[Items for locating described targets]

· · · · ·

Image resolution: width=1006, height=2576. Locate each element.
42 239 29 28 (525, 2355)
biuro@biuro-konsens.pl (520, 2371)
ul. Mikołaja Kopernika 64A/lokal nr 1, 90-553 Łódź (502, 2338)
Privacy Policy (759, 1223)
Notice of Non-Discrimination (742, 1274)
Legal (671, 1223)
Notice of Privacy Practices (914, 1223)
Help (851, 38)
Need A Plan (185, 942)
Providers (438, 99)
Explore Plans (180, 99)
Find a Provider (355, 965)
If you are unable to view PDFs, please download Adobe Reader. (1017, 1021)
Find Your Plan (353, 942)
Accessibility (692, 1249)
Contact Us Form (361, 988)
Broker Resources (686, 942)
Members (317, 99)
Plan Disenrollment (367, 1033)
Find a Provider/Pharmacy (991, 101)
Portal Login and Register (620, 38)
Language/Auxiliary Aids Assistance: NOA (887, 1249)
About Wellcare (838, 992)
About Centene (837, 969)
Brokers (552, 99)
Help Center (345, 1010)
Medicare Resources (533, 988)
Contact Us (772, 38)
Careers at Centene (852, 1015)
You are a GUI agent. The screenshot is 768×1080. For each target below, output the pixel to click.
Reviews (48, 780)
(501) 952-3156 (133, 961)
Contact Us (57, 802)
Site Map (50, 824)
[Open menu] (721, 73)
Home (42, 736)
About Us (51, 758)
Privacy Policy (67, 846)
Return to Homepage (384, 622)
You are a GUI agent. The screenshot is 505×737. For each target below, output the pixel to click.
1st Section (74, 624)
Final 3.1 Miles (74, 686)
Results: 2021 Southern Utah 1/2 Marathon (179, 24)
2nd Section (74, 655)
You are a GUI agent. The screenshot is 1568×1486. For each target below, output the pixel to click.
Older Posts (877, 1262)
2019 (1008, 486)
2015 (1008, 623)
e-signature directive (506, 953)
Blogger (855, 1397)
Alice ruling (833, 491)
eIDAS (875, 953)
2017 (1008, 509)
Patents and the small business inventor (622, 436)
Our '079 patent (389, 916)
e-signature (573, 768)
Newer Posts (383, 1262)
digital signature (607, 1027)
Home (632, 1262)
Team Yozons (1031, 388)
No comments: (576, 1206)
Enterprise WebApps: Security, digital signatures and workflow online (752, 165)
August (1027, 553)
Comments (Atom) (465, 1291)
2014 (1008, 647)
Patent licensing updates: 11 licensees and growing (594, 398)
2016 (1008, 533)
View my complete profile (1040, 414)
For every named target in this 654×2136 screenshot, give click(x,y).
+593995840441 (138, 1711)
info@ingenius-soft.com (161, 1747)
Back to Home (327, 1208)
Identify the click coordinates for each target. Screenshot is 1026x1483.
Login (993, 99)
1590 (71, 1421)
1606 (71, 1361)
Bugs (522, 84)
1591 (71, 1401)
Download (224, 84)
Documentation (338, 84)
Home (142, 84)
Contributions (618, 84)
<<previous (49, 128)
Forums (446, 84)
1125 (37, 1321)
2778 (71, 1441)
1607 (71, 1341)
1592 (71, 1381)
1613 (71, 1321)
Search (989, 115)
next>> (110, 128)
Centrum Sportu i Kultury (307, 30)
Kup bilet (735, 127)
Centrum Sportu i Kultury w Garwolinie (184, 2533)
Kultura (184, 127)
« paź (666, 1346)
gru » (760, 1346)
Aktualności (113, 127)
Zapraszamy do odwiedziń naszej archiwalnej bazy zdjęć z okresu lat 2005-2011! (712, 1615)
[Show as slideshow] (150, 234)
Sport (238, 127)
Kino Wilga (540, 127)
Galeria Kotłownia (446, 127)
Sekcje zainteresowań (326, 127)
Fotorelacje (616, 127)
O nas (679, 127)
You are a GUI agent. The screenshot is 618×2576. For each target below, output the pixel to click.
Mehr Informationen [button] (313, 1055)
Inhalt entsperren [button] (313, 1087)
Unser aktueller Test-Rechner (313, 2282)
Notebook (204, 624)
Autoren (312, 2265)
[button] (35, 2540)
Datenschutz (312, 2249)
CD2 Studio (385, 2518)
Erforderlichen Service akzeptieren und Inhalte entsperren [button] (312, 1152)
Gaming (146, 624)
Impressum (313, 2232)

· · · · ·

## Written problem
Copy out every item above line for line, without changing a single character.

## Written reply
Image resolution: width=1006, height=2576. Locate each element.
42 239 29 28 (525, 2355)
biuro@biuro-konsens.pl (520, 2371)
ul. Mikołaja Kopernika 64A/lokal nr 1, 90-553 Łódź (502, 2338)
Privacy Policy (759, 1223)
Notice of Non-Discrimination (742, 1274)
Legal (671, 1223)
Notice of Privacy Practices (914, 1223)
Help (851, 38)
Need A Plan (185, 942)
Providers (438, 99)
Explore Plans (180, 99)
Find a Provider (355, 965)
If you are unable to view PDFs, please download Adobe Reader. (1017, 1021)
Find Your Plan (353, 942)
Accessibility (692, 1249)
Contact Us Form (361, 988)
Broker Resources (686, 942)
Members (317, 99)
Plan Disenrollment (367, 1033)
Find a Provider/Pharmacy (991, 101)
Portal Login and Register (620, 38)
Language/Auxiliary Aids Assistance: NOA (887, 1249)
About Wellcare (838, 992)
About Centene (837, 969)
Brokers (552, 99)
Help Center (345, 1010)
Medicare Resources (533, 988)
Contact Us (772, 38)
Careers at Centene (852, 1015)
You are a GUI agent. The screenshot is 768×1080. For each target below, output the pixel to click.
Reviews (48, 780)
(501) 952-3156 (133, 961)
Contact Us (57, 802)
Site Map (50, 824)
[Open menu] (721, 73)
Home (42, 736)
About Us (51, 758)
Privacy Policy (67, 846)
Return to Homepage (384, 622)
You are a GUI agent. The screenshot is 505×737. For each target below, output the pixel to click.
1st Section (74, 624)
Final 3.1 Miles (74, 686)
Results: 2021 Southern Utah 1/2 Marathon (179, 24)
2nd Section (74, 655)
You are a GUI agent. The screenshot is 1568×1486. For each target below, output the pixel to click.
Older Posts (877, 1262)
2019 (1008, 486)
2015 (1008, 623)
e-signature directive (506, 953)
Blogger (855, 1397)
Alice ruling (833, 491)
eIDAS (875, 953)
2017 (1008, 509)
Patents and the small business inventor (622, 436)
Our '079 patent (389, 916)
e-signature (573, 768)
Newer Posts (383, 1262)
digital signature (607, 1027)
Home (632, 1262)
Team Yozons (1031, 388)
No comments: (576, 1206)
Enterprise WebApps: Security, digital signatures and workflow online (752, 165)
August (1027, 553)
Comments (Atom) (465, 1291)
2014 (1008, 647)
Patent licensing updates: 11 licensees and growing (594, 398)
2016 (1008, 533)
View my complete profile (1040, 414)
For every named target in this 654×2136 screenshot, give click(x,y).
+593995840441 (138, 1711)
info@ingenius-soft.com (161, 1747)
Back to Home (327, 1208)
Identify the click coordinates for each target. Screenshot is 1026x1483.
Login (993, 99)
1590 (71, 1421)
1606 (71, 1361)
Bugs (522, 84)
1591 (71, 1401)
Download (224, 84)
Documentation (338, 84)
Home (142, 84)
Contributions (618, 84)
<<previous (49, 128)
Forums (446, 84)
1125 (37, 1321)
2778 (71, 1441)
1607 (71, 1341)
1592 (71, 1381)
1613 (71, 1321)
Search (989, 115)
next>> (110, 128)
Centrum Sportu i Kultury (307, 30)
Kup bilet (735, 127)
Centrum Sportu i Kultury w Garwolinie (184, 2533)
Kultura (184, 127)
« paź (666, 1346)
gru » (760, 1346)
Aktualności (113, 127)
Zapraszamy do odwiedziń naszej archiwalnej bazy zdjęć z okresu lat 2005-2011! (712, 1615)
[Show as slideshow] (150, 234)
Sport (238, 127)
Kino Wilga (540, 127)
Galeria Kotłownia (446, 127)
Sekcje zainteresowań (326, 127)
Fotorelacje (616, 127)
O nas (679, 127)
You are a GUI agent. The screenshot is 618×2576. For each target below, output the pixel to click.
Mehr Informationen [button] (313, 1055)
Inhalt entsperren [button] (313, 1087)
Unser aktueller Test-Rechner (313, 2282)
Notebook (204, 624)
Autoren (312, 2265)
[button] (35, 2540)
Datenschutz (312, 2249)
CD2 Studio (385, 2518)
Erforderlichen Service akzeptieren und Inhalte entsperren [button] (312, 1152)
Gaming (146, 624)
Impressum (313, 2232)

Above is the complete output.